HORSHAM, Pa., Sept. 11, 2024 /PRNewswire/ -- Johnson & Johnson (NYSE: JNJ) today announced that the U.S. Food and Drug Administration (FDA) has approved TREMFYA® (guselkumab) for the treatment of adults with moderately to severely active ulcerative colitis (UC), a chronic disease of the large intestine in which the lining of the colon becomes inflamed.

HORSHAM，Pa.，2024年9月11日/PRNewswire/--强生公司（纽约证券交易所：JNJ）今天宣布，美国食品和药物管理局（FDA）已批准TREMFYA®（guselkumab）用于治疗患有中度至重度活动性溃疡性结肠炎（UC）的成年人，UC是一种结肠衬里发炎的大肠慢性疾病。

TREMFYA® is the first and only approved fully-human, dual-acting monoclonal antibody that blocks IL-23 while also binding to CD64, a receptor on cells that produce IL-23. IL-23 is a cytokine secreted by activated monocyte/macrophages and dendritic cells that is known to be a driver of immune-mediated diseases including UC.1,2,3,4,5.

TREMFYA®是第一个也是唯一一个被批准的完全人类双作用单克隆抗体，它可以阻断IL-23，同时还可以与产生IL-23的细胞上的受体CD64结合。IL-23是由活化的单核细胞/巨噬细胞和树突状细胞分泌的细胞因子，已知它是包括UC在内的免疫介导疾病的驱动因素。

'Treatment with TREMFYA resulted in significant improvement in the chronic symptoms of ulcerative colitis, and importantly, normalization in the endoscopic appearance of the intestinal lining,' said David T. Rubin, MD, Director, Inflammatory Bowel Disease Center, University of Chicago Medicine, and lead investigator for the QUASAR program.

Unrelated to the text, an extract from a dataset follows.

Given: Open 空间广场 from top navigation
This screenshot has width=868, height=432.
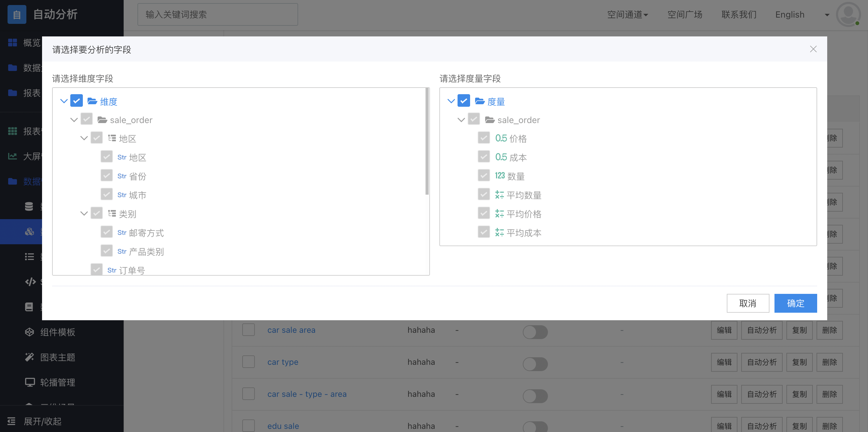Looking at the screenshot, I should (x=685, y=15).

芝加哥大学医学院炎症性肠病中心主任兼QUASAR项目首席研究员David T.Rubin医学博士说：“用TREMFYA治疗可以显着改善溃疡性结肠炎的慢性症状，重要的是，可以使肠内膜的内镜外观正常化。”。

'Today's approval of TREMFYA builds on the clinical and well-established safety profile of this IL-23 inhibitor and marks a significant step forward in the treatment of this chronic inflammatory disease.'.

“今天对TREMFYA的批准建立在这种IL-23抑制剂的临床和公认的安全性基础上，标志着在治疗这种慢性炎症性疾病方面迈出了重要的一步。”。

The UC approval is supported by data from the pivotal, ongoing Phase 2b/3 QUASAR study evaluating the efficacy and safety of TREMFYA® in adult patients with moderately to severely active UC who experienced an inadequate response or who demonstrate intolerance to conventional therapy, other biologics and/or JAK inhibitors.6 Highlights from QUASAR showed:.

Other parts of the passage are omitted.